Recent studies have highlighted the high frequency of binding between chromatin-associated proteins or enzyme complexes and RNA in cells, and the importance of non-canonical RBRs for these interactions.Citation18,Citation19 The observation that locus-specific RNA binding to CBP can directly stimulate its catalytic HAT activity presents an interesting role for these interactions: RNA binding events could enable local ‘tailoring’ of enzymatic-activity profiles.

In the case of CBP, this tailoring is driven by the binding of RNAs transcribed proximal to sites where CBP is recruited to chromatin. RNAs bind to CBP through a non-canonical, positively charged RBR within the catalytic HAT domain. Because this region is crucial for the regulation of CBP activity, RNA binding can stimulate the catalytic activity of the enzyme and promote gene expression. The structure of CBP, and its method of regulation by the activation loop, renders it particularly susceptible to regulation by RNA binding to this region. While it is increasingly clear that RNA binding to other chromatin-modifying enzymes is widespread, the extent to which this binding can modulate their enzymatic activity is less well understood. A number of examples suggest that RNA does play such a regulatory role,Citation21,Citation22,Citation25-28 however further biochemical work is required to fully determine the mechanisms that RNAs use to modulate the activity of these complexes.
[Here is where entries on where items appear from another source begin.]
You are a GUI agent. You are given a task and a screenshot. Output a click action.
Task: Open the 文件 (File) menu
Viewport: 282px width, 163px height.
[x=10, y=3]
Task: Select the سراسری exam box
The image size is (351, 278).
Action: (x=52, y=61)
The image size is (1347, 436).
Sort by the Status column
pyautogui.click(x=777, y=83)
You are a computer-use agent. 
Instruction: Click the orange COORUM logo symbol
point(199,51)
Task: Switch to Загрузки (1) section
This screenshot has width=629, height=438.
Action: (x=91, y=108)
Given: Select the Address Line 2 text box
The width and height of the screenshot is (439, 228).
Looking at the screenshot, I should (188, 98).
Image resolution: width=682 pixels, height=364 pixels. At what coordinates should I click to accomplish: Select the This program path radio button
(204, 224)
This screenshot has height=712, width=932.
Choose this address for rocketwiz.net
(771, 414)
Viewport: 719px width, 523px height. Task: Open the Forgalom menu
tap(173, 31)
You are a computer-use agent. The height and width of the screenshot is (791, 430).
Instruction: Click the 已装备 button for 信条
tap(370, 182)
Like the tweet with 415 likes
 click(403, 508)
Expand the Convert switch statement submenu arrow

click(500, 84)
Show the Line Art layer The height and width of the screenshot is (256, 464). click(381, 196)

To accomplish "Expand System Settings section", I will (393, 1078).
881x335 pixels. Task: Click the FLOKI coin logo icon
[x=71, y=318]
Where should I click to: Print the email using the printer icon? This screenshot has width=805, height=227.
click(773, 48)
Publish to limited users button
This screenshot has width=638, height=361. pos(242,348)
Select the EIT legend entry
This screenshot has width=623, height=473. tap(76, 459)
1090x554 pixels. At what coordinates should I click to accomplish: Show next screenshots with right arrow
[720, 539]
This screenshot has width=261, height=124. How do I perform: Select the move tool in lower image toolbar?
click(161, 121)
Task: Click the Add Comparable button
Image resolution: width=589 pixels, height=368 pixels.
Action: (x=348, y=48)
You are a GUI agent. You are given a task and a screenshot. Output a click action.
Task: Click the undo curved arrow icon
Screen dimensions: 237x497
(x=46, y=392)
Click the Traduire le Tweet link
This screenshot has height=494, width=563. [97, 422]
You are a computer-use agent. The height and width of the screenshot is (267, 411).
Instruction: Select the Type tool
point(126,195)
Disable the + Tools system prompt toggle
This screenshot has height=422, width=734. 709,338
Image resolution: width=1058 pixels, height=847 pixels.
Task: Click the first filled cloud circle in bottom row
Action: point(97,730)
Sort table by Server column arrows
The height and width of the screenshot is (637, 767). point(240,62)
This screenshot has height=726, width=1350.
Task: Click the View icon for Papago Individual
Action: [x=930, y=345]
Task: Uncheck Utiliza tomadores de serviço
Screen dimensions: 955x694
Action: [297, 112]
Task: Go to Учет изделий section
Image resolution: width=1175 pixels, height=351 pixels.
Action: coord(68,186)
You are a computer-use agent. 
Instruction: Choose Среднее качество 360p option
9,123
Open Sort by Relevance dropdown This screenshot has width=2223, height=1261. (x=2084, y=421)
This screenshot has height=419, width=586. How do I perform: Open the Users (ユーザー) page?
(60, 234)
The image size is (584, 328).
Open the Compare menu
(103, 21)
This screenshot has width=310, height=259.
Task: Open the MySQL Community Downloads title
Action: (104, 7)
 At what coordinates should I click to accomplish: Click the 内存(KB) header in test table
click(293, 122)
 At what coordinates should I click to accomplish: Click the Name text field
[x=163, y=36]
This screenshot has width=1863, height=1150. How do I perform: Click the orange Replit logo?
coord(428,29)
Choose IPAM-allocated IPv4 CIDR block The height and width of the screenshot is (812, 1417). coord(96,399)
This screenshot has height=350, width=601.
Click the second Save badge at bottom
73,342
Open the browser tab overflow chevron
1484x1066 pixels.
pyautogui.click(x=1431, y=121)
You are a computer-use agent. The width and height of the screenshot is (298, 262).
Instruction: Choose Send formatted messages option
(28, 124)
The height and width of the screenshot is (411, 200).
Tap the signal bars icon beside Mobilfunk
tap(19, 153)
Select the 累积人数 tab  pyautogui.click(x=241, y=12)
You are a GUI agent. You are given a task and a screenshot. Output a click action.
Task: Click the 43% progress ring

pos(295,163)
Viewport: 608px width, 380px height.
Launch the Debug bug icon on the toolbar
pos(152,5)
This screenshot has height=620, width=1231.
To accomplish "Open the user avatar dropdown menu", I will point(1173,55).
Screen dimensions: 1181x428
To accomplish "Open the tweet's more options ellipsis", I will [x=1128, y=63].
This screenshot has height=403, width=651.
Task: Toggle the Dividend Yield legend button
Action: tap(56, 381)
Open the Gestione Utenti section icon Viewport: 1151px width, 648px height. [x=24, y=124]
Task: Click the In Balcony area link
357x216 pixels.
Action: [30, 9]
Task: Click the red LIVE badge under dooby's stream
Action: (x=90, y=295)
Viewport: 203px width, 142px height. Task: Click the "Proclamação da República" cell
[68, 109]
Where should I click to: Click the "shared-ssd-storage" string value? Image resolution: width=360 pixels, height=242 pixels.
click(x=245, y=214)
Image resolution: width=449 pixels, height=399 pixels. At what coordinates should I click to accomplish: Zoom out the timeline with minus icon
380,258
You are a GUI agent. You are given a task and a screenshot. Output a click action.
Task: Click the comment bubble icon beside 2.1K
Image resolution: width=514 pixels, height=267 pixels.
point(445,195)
For CBP, locus-specific RNA binding leads to preferential binding of CBP to eRNAs, as CBP is enriched at enhancers. Our results suggest a functional role for eRNAs as regulatory molecules that are able to stimulate the activity of a key epigenetic regulatory enzymes, thereby promoting gene expression. Furthermore, they suggest an intriguing, RNA sequence-independent (but potentially structure-dependent) role for eRNAs in modulating the activity of chromatin modifying enzymes, that could directly impact transcription by altering the chromatin environment. In contrast, we note that enhancer-specific methylation changes appear to be reliant on transcription at enhancers, rather than eRNA transcripts themselves.Citation10 A key outstanding question is whether eRNA transcripts can play a role in modifying the activity of epigenetic complexes when enhancers loop to contact promoter regions.

Chromatin-modifying enzymes and enzyme complexes are crucial for directing gene expression profiles across the genome. In particular, eRNAs are attractive candidates as regulatory molecules due to their highly localized expression profiles, rapid turnover and low abundance.Citation2,Citation3,Citation5 The prevalence of RNA binding to chromatin-modifying enzymes, and the potential for modulation of their catalytic activity, suggests that RNAs could modulate their activity in a similar manner to CBP to generate tailored patterns of histone modifications and gene expression profiles.

Disclosure of potential conflicts of interest

No potential conflict of interest were disclosed.